Document passage:
^^^^
Post by Fuzzy Necromancer »

https://www.vox.com/policy-and-politics ... mic-crisis
We don’t know yet if Mueller has the goods — documentary or testimonial proof of explicit collusion — or if he can get them, so we have no idea how this is ultimately going to play out.

But we are disturbingly close to the following scenario:

Say Mueller reveals hard proof that the Trump campaign knowingly colluded with Russia, strategically using leaked emails to hurt Clinton’s campaign. Say the president — backed by the Wall Street Journal editorial page, Fox News, Breitbart, most of the US Cabinet, half the panelists on CNN, most of the radio talk show hosts in the country, and an enormous network of Russian-paid hackers and volunteer shitposters working through social media — rejects the evidence.

They might say Mueller is compromised. It’s a Hillary/Deep State plot. There’s nothing wrong with colluding with Russia in this particular way. Dems did it first. All of the above. Whatever.

Say the entire right-wing media machine kicks to life and dismisses the whole thing as a scam — and conservatives believe them. The conservative base remains committed to Trump, politicians remain scared to cross the base, and US politics remains stuck in partisan paralysis, unable to act on what Mueller discovers.

In short, what if Mueller proves the case and it’s not enough? What if there is no longer any evidentiary standard that could overcome the influence of right-wing media?…

Epistemology is the branch of philosophy having to do with how we know things and what it means for something to be true or false, accurate or inaccurate. (Episteme, or ἐπιστήμη, is ancient Greek for knowledge/science/understanding.)
^^^^
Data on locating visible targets
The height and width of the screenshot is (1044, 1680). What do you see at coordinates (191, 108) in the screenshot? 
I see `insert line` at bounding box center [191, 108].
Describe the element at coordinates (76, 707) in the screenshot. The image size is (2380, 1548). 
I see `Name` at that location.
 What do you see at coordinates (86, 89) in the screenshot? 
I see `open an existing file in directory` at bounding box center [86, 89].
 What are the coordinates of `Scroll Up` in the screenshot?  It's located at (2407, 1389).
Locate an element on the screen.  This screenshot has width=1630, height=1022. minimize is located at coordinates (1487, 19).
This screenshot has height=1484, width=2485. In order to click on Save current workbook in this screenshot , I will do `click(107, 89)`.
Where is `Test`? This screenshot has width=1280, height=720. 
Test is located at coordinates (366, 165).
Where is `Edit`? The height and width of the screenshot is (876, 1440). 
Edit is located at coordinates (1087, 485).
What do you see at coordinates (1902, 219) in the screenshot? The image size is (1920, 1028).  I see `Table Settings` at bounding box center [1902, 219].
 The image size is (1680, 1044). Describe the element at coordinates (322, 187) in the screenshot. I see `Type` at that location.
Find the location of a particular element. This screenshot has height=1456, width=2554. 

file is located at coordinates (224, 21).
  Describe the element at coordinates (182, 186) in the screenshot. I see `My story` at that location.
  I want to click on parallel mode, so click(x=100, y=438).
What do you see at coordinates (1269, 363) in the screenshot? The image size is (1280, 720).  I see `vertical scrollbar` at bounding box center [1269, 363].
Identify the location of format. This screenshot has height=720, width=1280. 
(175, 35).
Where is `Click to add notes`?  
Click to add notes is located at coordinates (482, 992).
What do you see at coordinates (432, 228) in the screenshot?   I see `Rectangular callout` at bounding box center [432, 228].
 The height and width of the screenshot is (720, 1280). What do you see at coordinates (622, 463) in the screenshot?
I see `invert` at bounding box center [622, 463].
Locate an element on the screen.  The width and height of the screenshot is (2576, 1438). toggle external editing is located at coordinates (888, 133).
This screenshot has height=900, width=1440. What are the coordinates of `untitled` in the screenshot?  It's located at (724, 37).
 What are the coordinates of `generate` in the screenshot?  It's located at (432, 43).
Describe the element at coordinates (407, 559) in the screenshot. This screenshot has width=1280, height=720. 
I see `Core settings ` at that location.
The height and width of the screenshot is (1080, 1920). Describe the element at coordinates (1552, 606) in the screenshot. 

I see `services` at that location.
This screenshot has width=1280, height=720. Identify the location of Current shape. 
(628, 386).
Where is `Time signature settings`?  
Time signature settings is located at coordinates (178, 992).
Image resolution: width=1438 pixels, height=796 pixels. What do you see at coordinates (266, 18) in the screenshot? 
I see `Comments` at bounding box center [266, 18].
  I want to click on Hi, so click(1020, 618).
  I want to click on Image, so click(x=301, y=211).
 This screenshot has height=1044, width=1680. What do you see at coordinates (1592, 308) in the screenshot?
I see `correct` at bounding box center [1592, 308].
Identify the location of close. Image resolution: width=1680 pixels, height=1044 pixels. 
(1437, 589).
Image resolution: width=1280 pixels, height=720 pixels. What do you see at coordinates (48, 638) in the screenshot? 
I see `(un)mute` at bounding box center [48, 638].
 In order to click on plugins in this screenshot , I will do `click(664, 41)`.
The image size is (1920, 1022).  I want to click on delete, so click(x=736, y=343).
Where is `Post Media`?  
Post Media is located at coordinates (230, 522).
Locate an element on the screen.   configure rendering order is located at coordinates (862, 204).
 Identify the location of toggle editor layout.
^^^^
Prompt 1: In the post about Mueller, rewrite the stretch from "In short, what" through "Greek for knowledge/science/understanding.)", substituting "standard of proof" for "evidentiary standard".
Prompt 2: According to the post about Mueller, why is there no idea yet how things will ultimately play out? Answer in one to three sentences.

Task output 1:
In short, what if Mueller proves the case and it’s not enough? What if there is no longer any standard of proof that could overcome the influence of right-wing media?…

Epistemology is the branch of philosophy having to do with how we know things and what it means for something to be true or false, accurate or inaccurate. (Episteme, or ἐπιστήμη, is ancient Greek for knowledge/science/understanding.)

Task output 2: It is not yet known whether Mueller has the goods, meaning documentary or testimonial proof of explicit collusion, or whether he can get them.